• [Excerpted text]:
· · · ·

SUWANEE, GA — Datacenter consolidation.
"It doesn't sound like the most exciting of terms," AMD's chief information officer Jake Dominguez told me in the entrance lobby of its soon-to-be one of two global datacenters, a few miles northeast of Atlanta.
It's not particularly sexy, but it does signal an important and necessary move for AMD. In recent years, the Sunnyvale, CA.-based chipmaker has suffered financially at the hands of stagnation and rivalry — partly due to Intel's anti-competitive moves as ruled by European antitrust officials, but also due to AMD's own failure to innovate and expand to emerging technologies such as mobile.
Dominguez, along with corporate vice president of global infrastructure and operations Andy Bynum — who started just eight months ago in July 2013 — are plowing ahead with a datacenter consolidation project that will see AMD's North American operations — in Texas, California, and Canada — merge into a single facility along Georgia's tech corridor.
And it's all in an effort to reinvent AMD's own internal IT strategy to cut down costs by as much as $8.5 million in annual savings in 2013 alone, while making the company more nimble and responsive, and increasing efficiencies.
AMD's financials were for a time anything but rosy. And even today, the company remains in choppy waters.

· · · ·

• [Required actions]:
(a) In the article on AMD's datacenter consolidation, which locations of AMD's North American operations are set to merge into the single Georgia facility?
(b) Answer these questions from the article on AMD's datacenter consolidation:
(i) Who is AMD's chief information officer?
(ii) In what month and year did Andy Bynum start?
(iii) How much in annual savings does the effort aim to cut in 2013 alone?

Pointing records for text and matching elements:

· · · ·

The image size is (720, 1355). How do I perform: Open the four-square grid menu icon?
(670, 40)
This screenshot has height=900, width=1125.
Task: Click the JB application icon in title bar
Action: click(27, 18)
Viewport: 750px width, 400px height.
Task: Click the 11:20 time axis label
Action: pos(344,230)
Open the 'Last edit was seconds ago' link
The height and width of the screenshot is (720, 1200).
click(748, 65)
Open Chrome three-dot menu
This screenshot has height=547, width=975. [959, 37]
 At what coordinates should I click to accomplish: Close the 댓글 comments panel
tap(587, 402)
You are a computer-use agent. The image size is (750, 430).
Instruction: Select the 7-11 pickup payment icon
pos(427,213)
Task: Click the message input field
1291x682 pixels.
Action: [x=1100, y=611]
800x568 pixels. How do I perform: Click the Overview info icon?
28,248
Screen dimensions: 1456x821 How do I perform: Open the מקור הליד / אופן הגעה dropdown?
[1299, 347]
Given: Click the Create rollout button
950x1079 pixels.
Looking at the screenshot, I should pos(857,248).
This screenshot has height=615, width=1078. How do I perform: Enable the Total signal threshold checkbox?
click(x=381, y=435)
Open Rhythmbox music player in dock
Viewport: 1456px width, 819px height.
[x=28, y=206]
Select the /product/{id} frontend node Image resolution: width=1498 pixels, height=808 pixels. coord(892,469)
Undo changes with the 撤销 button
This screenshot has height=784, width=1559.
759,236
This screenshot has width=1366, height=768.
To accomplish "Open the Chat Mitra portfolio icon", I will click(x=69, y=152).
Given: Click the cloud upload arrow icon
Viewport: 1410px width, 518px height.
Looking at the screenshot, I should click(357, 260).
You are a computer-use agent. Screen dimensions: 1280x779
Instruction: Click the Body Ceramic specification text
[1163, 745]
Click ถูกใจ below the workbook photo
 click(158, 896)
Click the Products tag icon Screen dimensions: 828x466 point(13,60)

· · · ·

• [Answer set]:
(a) Texas, California, and Canada.

(b)
(i) Jake Dominguez
(ii) July 2013
(iii) As much as $8.5 million